* Tarefa proposta 1 *
Por favor, transcreva sem qualquer alteração os registos do trecho que vai da linha que contém "This screenshot has height=530, width=800." até à linha que contém "click(211, 378)", incluindo ambas.

* Excerto selecionado *
• • • • • • •

Ainda assim, senti uma catarse ao ler tantas outras pessoas a dar voz a este sentimento.
Falta algo nas nossas vidas e na nossa tecnologia. Esta ausência está a alimentar um crescente mal-estar manifestado por muitos que trabalham com tecnologia ou a estudam. É o que impulsiona a nova geração de investigadores de doutoramento e pós-doutoramento com quem trabalho na Universidade de Edimburgo, na Escócia, os quais estão a reunir conhecimentos de artes técnicas, ciências exatas e humanas para tentar descobrir o que falhou com o nosso ecossistema de tecnologia, e como o consertar. Para fazer isso, precisamos de entender como e por que razão as prioridades deste ecossistema mudaram.
O objetivo do desenvolvimento de tecnologia para consumo costumava ser bastante simples: projetar e construir algo de valor para as pessoas, dando-lhes um motivo para comprar a novidade. Um frigorífico novo é reluzente, reduz as minhas contas da luz, faz cubos de gelo em formatos giros. Então compro-o. Pronto. Um aspirador Roomba promete aspirar o pelo de gato debaixo do meu sofá enquanto eu durmo uma sesta. Vendido! Mas essa visão da tecnologia está cada vez mais ultrapassada. Não basta um frigorífico manter os alimentos frios; a versão de hoje oferece câmeras e sensores que podem monitorizar como e o que estou a comer, enquanto o Roomba em breve poderá enviar um mapa da minha casa à Amazon.
A questão aqui vai muito além dos riscos óbvios de privacidade. É uma mudança radical em todo o modelo de inovação e nos incentivos que o impulsionam. Porquê contentar-se com uma única transação lucrativa para a empresa quando pode projetar um produto que irá extrair um fluxo de dados monetizáveis de cada comprador, gerando receitas para a empresa durante vários anos? Após recolher esse rio de informações, irá protegê-lo, mesmo em detrimento do seu cliente. Afinal, se comprar grande parte do mercado, irá conseguir muito bem suportar a raiva e a frustração dos seus clientes. Basta perguntar ao Mark Zuckerberg.

• • • • • • •

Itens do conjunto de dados
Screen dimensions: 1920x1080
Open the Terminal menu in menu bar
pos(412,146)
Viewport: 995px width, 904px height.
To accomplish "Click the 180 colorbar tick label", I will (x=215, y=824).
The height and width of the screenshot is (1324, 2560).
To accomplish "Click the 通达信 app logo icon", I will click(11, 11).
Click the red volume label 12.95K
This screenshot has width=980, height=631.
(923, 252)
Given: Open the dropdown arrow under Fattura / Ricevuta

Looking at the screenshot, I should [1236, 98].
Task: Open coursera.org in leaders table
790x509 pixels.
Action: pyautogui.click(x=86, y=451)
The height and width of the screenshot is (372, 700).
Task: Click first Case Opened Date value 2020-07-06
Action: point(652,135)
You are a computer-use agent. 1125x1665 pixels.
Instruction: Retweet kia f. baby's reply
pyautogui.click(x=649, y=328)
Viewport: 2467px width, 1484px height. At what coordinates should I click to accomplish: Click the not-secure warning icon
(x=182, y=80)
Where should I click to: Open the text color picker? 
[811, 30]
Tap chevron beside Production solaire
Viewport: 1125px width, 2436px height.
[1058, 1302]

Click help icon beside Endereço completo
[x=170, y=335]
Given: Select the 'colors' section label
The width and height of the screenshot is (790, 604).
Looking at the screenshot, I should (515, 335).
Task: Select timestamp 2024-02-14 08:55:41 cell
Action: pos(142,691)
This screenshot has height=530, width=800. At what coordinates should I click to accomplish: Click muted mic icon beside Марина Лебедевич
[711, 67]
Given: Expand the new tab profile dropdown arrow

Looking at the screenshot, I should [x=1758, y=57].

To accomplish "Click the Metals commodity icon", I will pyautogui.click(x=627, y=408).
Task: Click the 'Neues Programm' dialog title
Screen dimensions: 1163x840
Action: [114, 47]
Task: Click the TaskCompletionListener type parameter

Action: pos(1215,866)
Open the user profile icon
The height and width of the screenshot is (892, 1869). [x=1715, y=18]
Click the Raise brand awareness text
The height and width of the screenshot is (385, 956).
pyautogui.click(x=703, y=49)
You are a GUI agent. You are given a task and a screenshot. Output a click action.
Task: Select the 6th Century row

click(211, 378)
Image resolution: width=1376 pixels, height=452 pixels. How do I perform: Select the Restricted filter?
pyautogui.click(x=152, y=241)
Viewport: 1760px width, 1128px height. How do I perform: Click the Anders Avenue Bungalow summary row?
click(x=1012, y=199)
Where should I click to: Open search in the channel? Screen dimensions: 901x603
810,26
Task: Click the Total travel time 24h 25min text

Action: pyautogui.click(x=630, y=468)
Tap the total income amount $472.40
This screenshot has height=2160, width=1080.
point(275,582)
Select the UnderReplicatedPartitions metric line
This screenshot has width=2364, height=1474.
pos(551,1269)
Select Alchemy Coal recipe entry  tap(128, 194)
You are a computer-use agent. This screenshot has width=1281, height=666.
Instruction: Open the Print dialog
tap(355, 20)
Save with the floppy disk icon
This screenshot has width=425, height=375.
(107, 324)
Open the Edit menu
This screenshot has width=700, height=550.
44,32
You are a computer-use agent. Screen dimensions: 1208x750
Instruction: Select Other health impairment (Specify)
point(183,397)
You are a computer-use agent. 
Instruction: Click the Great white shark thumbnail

• • • • • • •

* Tarefa proposta 2 *
Volte a escrever o trecho do excerto sobre tecnologia que vai de "O objetivo do" até "casa à Amazon.", substituindo cada ocorrência de "frigorífico" por "congelador".

* Resposta correta 1 *
This screenshot has height=530, width=800. At what coordinates should I click to accomplish: Click muted mic icon beside Марина Лебедевич
[711, 67]
Given: Expand the new tab profile dropdown arrow

Looking at the screenshot, I should [x=1758, y=57].

To accomplish "Click the Metals commodity icon", I will pyautogui.click(x=627, y=408).
Task: Click the 'Neues Programm' dialog title
Screen dimensions: 1163x840
Action: [114, 47]
Task: Click the TaskCompletionListener type parameter

Action: pos(1215,866)
Open the user profile icon
The height and width of the screenshot is (892, 1869). [x=1715, y=18]
Click the Raise brand awareness text
The height and width of the screenshot is (385, 956).
pyautogui.click(x=703, y=49)
You are a GUI agent. You are given a task and a screenshot. Output a click action.
Task: Select the 6th Century row

click(211, 378)

* Resposta correta 2 *
O objetivo do desenvolvimento de tecnologia para consumo costumava ser bastante simples: projetar e construir algo de valor para as pessoas, dando-lhes um motivo para comprar a novidade. Um congelador novo é reluzente, reduz as minhas contas da luz, faz cubos de gelo em formatos giros. Então compro-o. Pronto. Um aspirador Roomba promete aspirar o pelo de gato debaixo do meu sofá enquanto eu durmo uma sesta. Vendido! Mas essa visão da tecnologia está cada vez mais ultrapassada. Não basta um congelador manter os alimentos frios; a versão de hoje oferece câmeras e sensores que podem monitorizar como e o que estou a comer, enquanto o Roomba em breve poderá enviar um mapa da minha casa à Amazon.